4. Who is responsible?

Both the LTTE’s top leadership (the now-dead Velupillai Prabhakaran) and the Government’s top leadership (incluing, inter alia, President Mahinda Rajapaksa, former Army Commander Gen. Sarath Fonseka, Ministry to the Secretary of Defence Col. Gotabhaya Rajapaksa).

5. But was is genocide?

No. Whilst those who were killed during the final phases of the war were almost exclusively Tamil, it was not an attempt at genocide (which has a strict definition: the deliberate and systematic destruction, in whole or in part, of an ethnic, racial, religious, or national group).

6. Is there a need for a war crimes probe?

Yes, for two reasons. First, those who are responsible for the deaths of civilians should be brought to justice, because they went ahead knowing very well that non-combatants were being killed.

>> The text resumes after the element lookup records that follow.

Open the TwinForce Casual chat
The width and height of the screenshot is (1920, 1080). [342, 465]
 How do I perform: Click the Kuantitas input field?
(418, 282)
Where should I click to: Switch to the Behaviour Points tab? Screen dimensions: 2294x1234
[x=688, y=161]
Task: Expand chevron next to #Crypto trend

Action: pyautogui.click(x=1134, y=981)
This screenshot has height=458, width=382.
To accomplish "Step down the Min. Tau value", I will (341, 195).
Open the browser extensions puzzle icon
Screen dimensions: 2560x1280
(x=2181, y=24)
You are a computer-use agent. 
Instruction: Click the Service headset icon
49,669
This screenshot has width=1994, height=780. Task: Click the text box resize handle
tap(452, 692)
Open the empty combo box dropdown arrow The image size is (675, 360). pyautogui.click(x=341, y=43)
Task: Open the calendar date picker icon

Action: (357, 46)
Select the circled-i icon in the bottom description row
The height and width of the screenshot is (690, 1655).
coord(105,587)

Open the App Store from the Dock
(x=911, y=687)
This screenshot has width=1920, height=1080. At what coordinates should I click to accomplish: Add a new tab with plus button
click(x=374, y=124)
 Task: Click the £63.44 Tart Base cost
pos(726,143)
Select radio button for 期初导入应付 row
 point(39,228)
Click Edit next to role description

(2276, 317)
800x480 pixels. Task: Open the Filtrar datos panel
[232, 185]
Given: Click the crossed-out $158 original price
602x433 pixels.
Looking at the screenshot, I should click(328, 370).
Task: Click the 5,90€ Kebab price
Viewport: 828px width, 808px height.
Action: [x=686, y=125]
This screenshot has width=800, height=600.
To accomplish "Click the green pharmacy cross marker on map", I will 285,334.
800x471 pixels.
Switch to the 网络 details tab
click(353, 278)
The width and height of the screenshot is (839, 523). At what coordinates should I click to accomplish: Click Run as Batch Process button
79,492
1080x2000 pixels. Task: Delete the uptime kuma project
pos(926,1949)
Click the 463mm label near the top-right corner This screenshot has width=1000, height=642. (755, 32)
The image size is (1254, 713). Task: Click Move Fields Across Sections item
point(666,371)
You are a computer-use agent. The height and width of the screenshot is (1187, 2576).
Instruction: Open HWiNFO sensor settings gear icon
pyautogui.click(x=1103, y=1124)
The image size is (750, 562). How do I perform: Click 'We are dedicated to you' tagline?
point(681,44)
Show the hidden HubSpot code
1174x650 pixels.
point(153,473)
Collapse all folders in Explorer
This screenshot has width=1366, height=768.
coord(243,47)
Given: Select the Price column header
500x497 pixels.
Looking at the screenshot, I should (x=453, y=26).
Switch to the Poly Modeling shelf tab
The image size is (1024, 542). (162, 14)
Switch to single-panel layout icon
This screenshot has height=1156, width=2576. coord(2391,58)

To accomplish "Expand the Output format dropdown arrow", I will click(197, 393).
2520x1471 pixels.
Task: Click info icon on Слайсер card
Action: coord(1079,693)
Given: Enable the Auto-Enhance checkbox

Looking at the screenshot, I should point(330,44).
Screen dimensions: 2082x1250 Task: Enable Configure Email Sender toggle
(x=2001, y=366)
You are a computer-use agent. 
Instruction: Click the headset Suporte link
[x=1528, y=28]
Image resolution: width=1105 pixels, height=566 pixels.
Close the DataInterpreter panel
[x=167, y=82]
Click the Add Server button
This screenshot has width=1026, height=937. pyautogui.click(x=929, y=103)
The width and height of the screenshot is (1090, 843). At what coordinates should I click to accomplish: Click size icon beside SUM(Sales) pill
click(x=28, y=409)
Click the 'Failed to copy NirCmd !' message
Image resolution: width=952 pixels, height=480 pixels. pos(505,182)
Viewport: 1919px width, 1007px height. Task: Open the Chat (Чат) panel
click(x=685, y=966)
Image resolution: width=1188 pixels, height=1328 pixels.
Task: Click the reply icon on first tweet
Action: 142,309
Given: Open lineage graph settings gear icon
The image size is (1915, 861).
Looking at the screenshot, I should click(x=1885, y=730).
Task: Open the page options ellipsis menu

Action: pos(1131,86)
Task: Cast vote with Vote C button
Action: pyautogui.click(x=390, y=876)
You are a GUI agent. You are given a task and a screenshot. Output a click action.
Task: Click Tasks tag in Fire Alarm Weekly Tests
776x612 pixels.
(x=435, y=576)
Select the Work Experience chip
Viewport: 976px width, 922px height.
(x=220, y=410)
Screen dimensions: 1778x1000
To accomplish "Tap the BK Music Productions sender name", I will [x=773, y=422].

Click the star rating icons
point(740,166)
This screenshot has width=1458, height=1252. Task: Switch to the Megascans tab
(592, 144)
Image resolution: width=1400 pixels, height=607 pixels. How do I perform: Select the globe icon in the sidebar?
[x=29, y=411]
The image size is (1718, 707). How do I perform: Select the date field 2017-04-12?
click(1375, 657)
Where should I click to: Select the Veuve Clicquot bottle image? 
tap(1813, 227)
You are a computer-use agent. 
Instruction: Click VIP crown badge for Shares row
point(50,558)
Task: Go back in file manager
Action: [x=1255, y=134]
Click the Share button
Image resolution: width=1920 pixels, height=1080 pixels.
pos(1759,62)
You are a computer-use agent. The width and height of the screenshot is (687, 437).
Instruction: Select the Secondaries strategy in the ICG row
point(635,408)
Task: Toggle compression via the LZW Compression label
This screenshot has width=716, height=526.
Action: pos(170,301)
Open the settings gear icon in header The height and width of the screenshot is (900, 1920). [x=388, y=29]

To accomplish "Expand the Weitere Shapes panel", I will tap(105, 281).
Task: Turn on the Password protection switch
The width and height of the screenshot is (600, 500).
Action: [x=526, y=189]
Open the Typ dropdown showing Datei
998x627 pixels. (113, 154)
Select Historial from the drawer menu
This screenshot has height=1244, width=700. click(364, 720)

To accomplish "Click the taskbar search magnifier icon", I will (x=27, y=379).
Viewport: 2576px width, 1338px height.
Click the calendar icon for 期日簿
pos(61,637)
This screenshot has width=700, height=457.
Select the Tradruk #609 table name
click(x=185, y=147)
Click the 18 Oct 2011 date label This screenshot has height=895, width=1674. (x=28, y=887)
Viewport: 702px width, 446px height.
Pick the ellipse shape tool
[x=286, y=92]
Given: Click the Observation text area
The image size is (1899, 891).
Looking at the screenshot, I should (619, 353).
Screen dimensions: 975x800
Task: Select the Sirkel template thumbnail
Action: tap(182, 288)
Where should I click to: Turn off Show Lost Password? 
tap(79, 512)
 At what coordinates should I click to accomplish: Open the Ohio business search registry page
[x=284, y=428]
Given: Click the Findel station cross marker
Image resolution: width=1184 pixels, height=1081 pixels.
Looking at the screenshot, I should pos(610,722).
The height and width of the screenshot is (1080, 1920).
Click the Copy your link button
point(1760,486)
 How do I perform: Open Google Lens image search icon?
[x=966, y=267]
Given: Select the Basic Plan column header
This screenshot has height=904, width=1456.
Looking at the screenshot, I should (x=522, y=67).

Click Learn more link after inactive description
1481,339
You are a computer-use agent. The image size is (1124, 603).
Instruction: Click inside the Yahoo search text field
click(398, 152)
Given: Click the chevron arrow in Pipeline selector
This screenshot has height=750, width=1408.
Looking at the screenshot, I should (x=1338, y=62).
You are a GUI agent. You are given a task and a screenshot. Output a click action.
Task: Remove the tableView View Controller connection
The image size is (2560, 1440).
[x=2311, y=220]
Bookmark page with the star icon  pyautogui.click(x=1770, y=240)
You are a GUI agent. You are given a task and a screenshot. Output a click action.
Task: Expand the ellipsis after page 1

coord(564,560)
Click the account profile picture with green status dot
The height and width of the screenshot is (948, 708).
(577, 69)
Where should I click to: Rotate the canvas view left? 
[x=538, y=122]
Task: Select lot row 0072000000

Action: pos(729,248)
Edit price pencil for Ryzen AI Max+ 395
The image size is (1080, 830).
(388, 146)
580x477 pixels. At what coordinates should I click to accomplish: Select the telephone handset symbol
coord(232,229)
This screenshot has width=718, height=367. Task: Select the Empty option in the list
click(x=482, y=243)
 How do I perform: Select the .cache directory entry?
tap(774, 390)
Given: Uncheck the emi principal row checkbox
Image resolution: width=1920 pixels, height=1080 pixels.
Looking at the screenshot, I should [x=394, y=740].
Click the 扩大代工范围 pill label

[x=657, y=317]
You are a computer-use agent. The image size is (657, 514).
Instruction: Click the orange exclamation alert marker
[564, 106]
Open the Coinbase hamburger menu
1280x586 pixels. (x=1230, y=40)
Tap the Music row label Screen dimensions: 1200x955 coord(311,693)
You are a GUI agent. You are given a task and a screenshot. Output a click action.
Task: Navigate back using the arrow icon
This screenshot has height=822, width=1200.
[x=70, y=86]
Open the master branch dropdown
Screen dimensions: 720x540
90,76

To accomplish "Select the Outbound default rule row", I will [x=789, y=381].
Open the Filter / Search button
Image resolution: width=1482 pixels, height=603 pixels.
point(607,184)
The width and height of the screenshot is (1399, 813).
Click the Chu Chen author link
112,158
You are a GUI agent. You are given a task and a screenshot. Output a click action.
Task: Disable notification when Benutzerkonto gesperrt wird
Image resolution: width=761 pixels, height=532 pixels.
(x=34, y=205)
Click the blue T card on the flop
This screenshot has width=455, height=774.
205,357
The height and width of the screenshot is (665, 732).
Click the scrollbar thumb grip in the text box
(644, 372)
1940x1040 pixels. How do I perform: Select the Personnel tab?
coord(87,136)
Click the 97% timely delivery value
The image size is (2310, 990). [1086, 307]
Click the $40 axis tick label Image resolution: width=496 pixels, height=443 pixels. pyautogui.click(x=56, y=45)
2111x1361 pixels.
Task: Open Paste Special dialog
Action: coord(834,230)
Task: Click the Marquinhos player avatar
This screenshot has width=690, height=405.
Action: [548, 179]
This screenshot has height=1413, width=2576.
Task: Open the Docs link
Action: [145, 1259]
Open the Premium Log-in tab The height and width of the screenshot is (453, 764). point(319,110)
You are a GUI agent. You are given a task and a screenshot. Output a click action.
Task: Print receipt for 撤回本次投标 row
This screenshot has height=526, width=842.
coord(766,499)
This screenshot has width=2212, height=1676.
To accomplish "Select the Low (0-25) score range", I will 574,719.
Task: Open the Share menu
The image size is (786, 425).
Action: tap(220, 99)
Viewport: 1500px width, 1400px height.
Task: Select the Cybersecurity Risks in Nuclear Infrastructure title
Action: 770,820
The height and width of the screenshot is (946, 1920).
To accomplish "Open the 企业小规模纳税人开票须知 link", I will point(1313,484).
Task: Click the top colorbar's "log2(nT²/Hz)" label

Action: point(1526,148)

Second, and the more important one, is that many men, women and children in the North have people termed “missing”. The “missing” are either those who have been abducted by government or para-military groups, or those who were killed during the war who are now buried in mass graves in some areas in the North. If you’ve lost someone, a grave – a place to mourn that loss – is a necessity. That’s how you heal wounds, not by ignoring and lying about it.

7. Will there be a war crimes probe?

Unlikely, but possible. Sri Lanka is backed by China due to strategic interests, and China has a veto at the Security Council. Plus if a war crimes tribunal is to be set up five years after, that would be unprecedentedly “swift,” because international justice works really slowly. Plus, it’s quite expensive.

8. What’s the role that the United States is playing?

The US has tabled a resolution at the Human Rights Council, calling for the Office of the High Commissioner to investigate alleged violations and abuses of human rights and related crimes by both parties in Sri Lanka.